Solving Business Problems with WebSphere Extended Deployment

Using WebSphere Extended Deployment's Long Running Execution Model to asynchronously access enterprise applications deployed in WebSphere

This article provides an overview of the batch processing capabilities of WebSphere Extended Deployment's Business Grid technology and provides several examples of real business solutions. The Business Grid is a long-running execution environment that allows your business applications to be accessed in a batch-like, asynchronous manner. This article assumes that you have a basic understanding of J2EE™ technology and the role of application servers in enterprise application integration.

Snehal Antani, Consultant, IBM

Snehal is a consultant for IBM Software Services (ISSW), supporting large scale enterprise customers with WebSphere Application Server and WebSphere Extended Deployment projects for distributed and z/OS systems. Snehal is based out of the IBM Poughkeepsie lab and his prior experience includes development for Web services, Application Versioning, Security, EJB Container, and Performance for WebSphere Application Server for z/OS and WebSphere Extended Deployment.


developerWorks Contributing author
        level

Mohammad Fakhar, Software Engineer, IBM

Mohammad Fakhar is a WebSphere Consultant with IBM Software Services for WebSphere in Dubai. He was part of the WebSphere XD product development team and provides consulting services for the WebSphere Virtual Enterprise product.



28 June 2006

Introduction

J2EE architecture emphasizes centralizing core business logic into reusable applications. These applications become easier to maintain when centralized and deployed to middleware such as WebSphere. Modern middleware addresses many significant problems that had plagued traditonal IT infrastructures- ensuring that the application is highly available, scalable, and secure, and that data integrity is robust. One key feature that J2EE application servers do not directly address however is the ability to access business logic asynchronously in a batch processing environment

Asynchronous batch processing is an integral part of any complete IT solution and has existed on the mainframe for decades. Banking solutions use batch exhaustively, for example, to assess interest on accounts or compute credit ratings. As J2EE and open standards become more pervasive in the marketplace, business applications will migrate from native technology to these open standards and run on middleware such as WebSphere. In this evolution, businesses will lose the ability to efficiently access those business applications asynchronously.

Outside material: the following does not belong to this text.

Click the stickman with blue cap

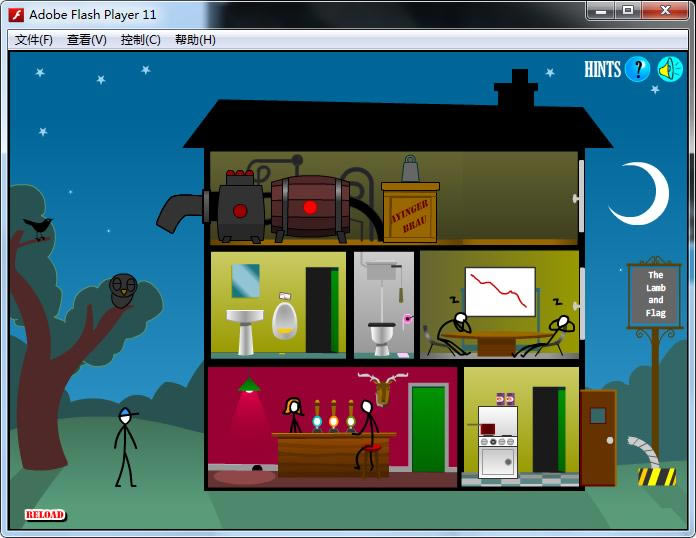point(125,446)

WebSphere Extended Deployment (hereafter called Extended Deployment) delivers Business Grid technology to help address this problem. Business Grid is the overall execution environment for two types of workloads- Compute Intensive and Batch. While Business Grid encompasses both workload types, this article focuses on batch processing and how it is managed by the Business Grid.

Batch jobs consist of units-of-work that must be executed on one or more records. These records are stored in some type of file system or database and are fed to this unit-of-work in a loop. Distinct tasks of a batch application can be divided into batch steps. The entire batch job is complete when each batch step has been processed. The Business Grid is a long-running execution environment that allows you to access business applications in a batch-like, asynchronous manner. It defines a J2EE-based programming model to which you can write batch applications. We discuss the details of the programming model, but generally you must implement a processJobStep() method in your Java implementation class. This processJobStep() method is synonymous with the unit-of-work previously described. The Extended Deployment long-running execution environment calls this method repeatedly in a loop as shown in Figure 1.

For more detailed information on batch jobs, see the WebSphere Extended Deployment Information Center.

Figure 1. The Execution environment invokes the processJobStep() defined on the batch step in a batch loop
The Execution environment invokes the processJobStep() defined on the batch step in a batch loop

Overview of WebSphere Extended Deployment's Business Grid

Two runtime components make up the Business Grid: one Long Running Scheduler (LRS) and one or more Long-Running Execution Environments (LREE), as shown in Figures 2a and 2b. The LRS is primarily a dispatcher:

  • Web service or IIOP request submits batch jobs to the LRS using metadata described in an XML dialect known as xJCL
  • The LRS uses placement and workload algorithms to determine which LREE should execute this job
  • The LRS dispatches the job to that LREE
  • The LREE executes the job
  • The LRS is notified of state changes to the job itself
  • State changes are persisted in database tables specific to the LRS
Figure 2a. Overview of WebSphere Extended Deployment Business Grid's LRS and LREE components
Overview of WebSphere Extended Deployment Business Grid's LRS and LREE components
Figure 2b. End-to-end view of how batch jobs are dispatched to the Business Grid
End-to-end view of how batch jobs are dispatched to the Business Grid

A typical batch application must address the following questions:

  • What specific steps must be executed to complete this batch job?
  • What is the source of the input data?
  • What is the destination of the output data?
  • How frequently should the state of the overall job be saved (checkpointed) and therefore be restorable?
  • How should the return codes for each job step be handled?
  • Is there a conditional flow between the steps in the job?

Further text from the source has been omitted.